- Born: 29 March 1924 Islington, London, England
- Died: 24 January 2009 (aged 84) Barnet, London, England
- Occupations: Sports journalist TV commentator
- Relatives: Jackie Pallo (cousin)
- Awards: Officer of the Order of the British Empire
- Allegiance: United Kingdom
- Branch: British Army
- Service years: 1942-1944
- Unit: King's Royal Rifle Corps
- Conflicts: World War II Invasion of Normandy; ;

= Reg Gutteridge =

British boxing journalist & TV commentator (1924-2009)

Reginald George Gutteridge, (29 March 1924 - 24 January 2009) was a British boxing journalist and television commentator.
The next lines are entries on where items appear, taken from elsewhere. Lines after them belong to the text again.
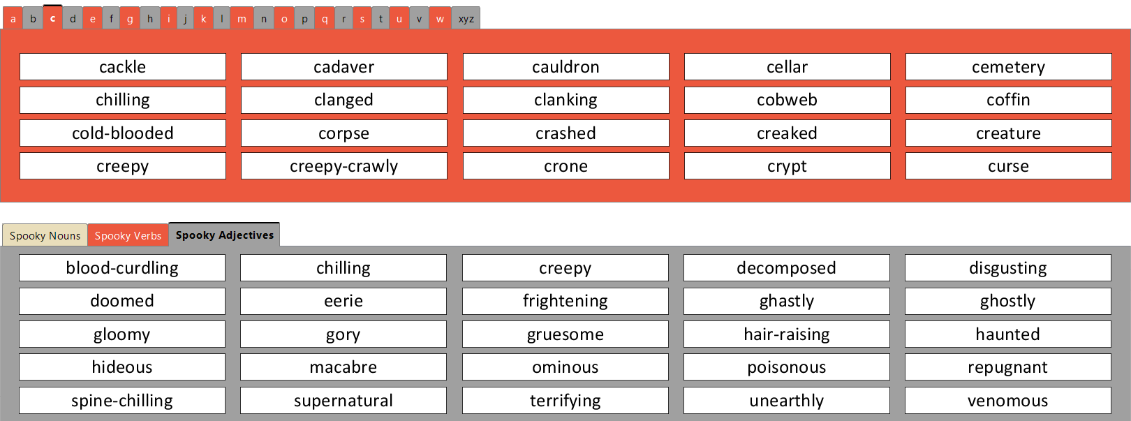This screenshot has height=421, width=1131.
Task: Pick the adjective 'gruesome'
Action: (x=565, y=334)
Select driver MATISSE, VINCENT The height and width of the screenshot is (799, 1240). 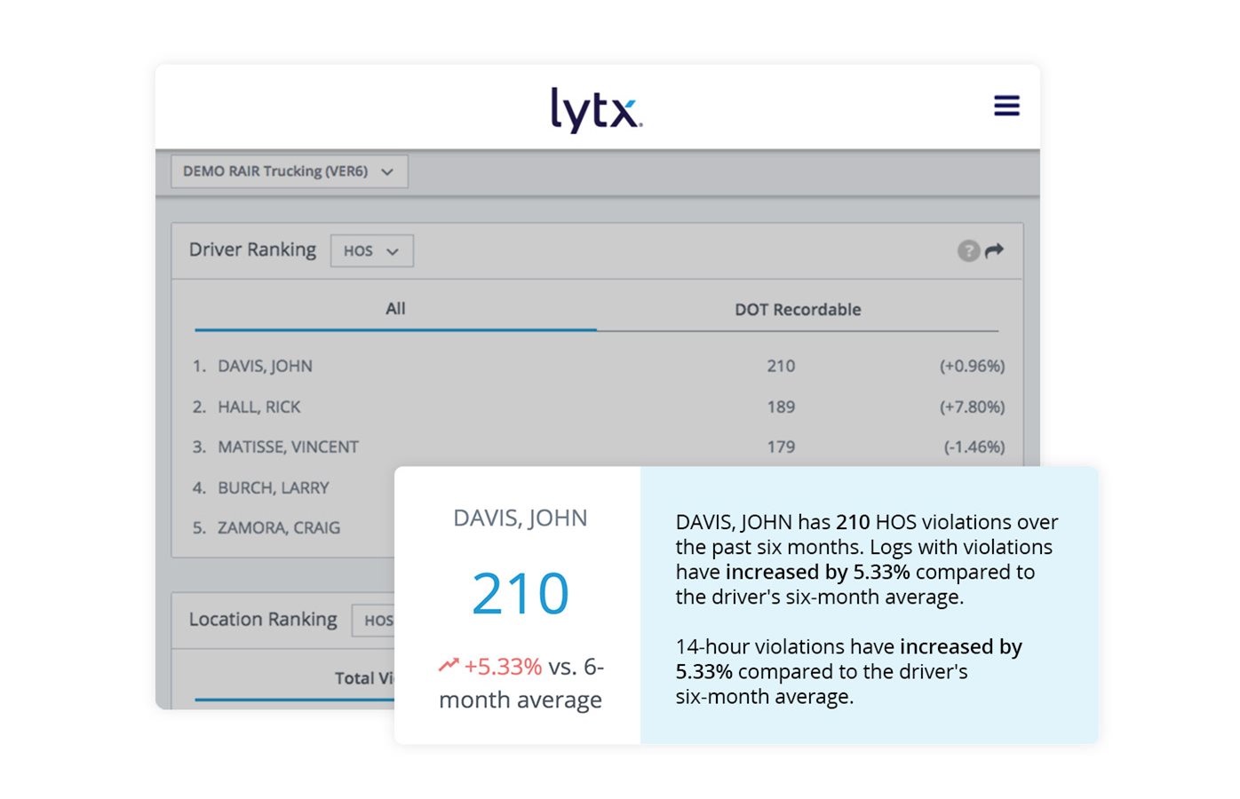tap(288, 447)
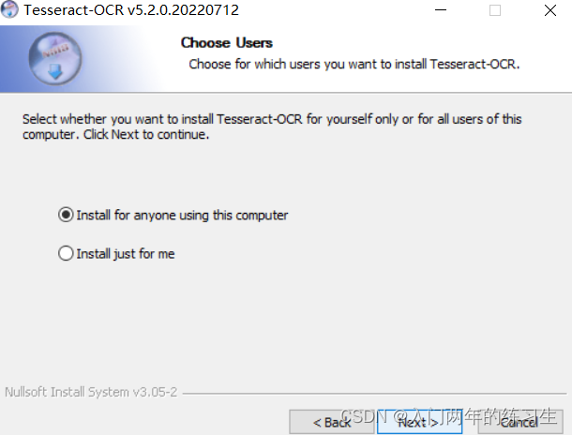Viewport: 572px width, 435px height.
Task: Click the CSDN watermark text near bottom
Action: 449,417
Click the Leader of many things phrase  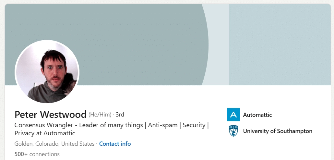111,125
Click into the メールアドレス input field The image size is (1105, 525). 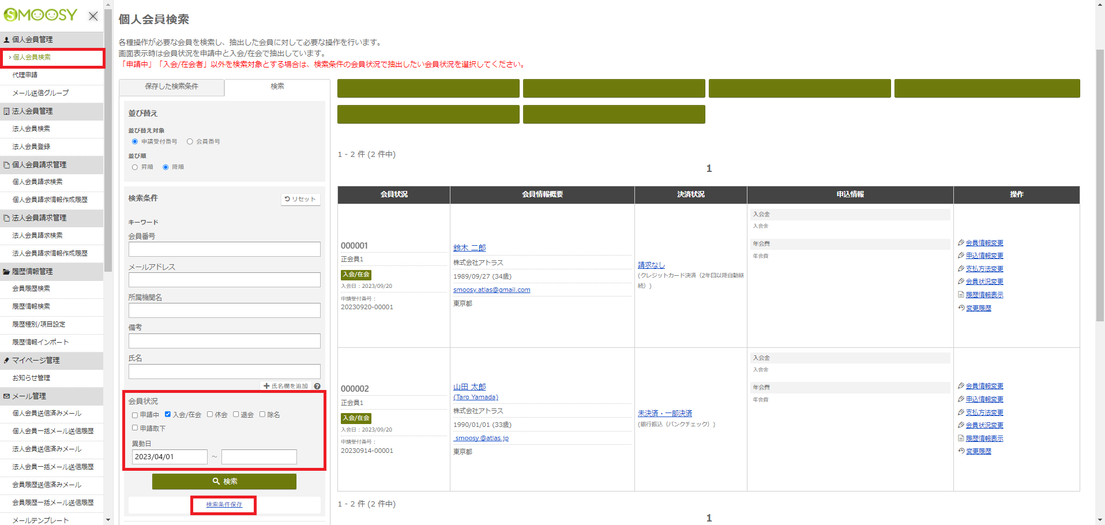(x=224, y=280)
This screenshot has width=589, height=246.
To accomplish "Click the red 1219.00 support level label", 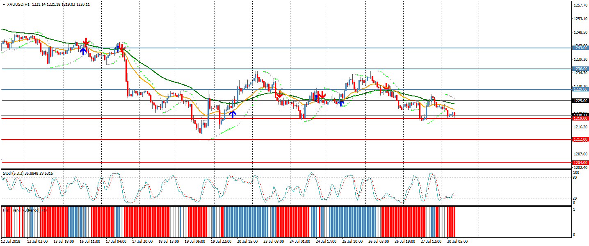I will (580, 118).
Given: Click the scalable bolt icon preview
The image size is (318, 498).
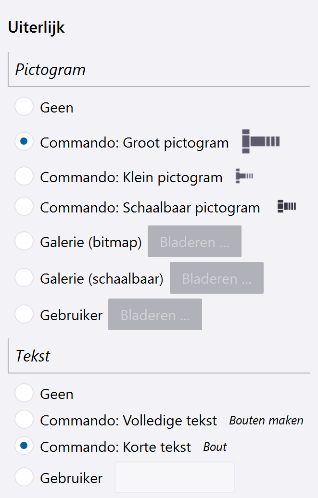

Gutteridge was born into a boxing family in Islington, London. His grandfather, Arthur, was the first professional boxer to appear at the original National Sporting Club. His father and uncle (Dick and Jack, the Gutteridge Twins) were recognised as the premier cornermen and trainers in Britain throughout the 1920s and 1930s. Gutteridge was an amateur flyweight boxer when he was conscripted as a foot soldier with the King's Royal Rifle Corps in 1942. During the Invasion of Normandy two years later, Gutteridge jumped from a tank and landed on a mine. This cost him his left leg and dreams of becoming a boxing champion. However, the incident provided him with the opportunity for some entertainment: for instance, during one holiday in Italy, he went to the beach at San Remo. He went for a swim and hopped out on one leg shouting "Shark, shark!", having hidden his prosthetic limb under a towel.

After World War II, Gutteridge became a journalist and reported on boxing for the London Evening News for more than 30 years. He became better known as the voice of ITV's boxing coverage, a job he performed from 1962 until 1998. During this time he formed a long-lasting commentating partnership with former world lightweight champion Jim Watt, which continued on Sky Sports during the 1990s, while ITV had reduced coverage of the sport. He also commentated for Talksport radio during the 1990s.

His awards as a commentator included the Sam Taub Award for Excellence in Broadcast Journalism and Presenter of the Year. He covered six Olympiads and commentated on sports as diverse as greyhound racing and tug o' war while working on the Saturday show World of Sport.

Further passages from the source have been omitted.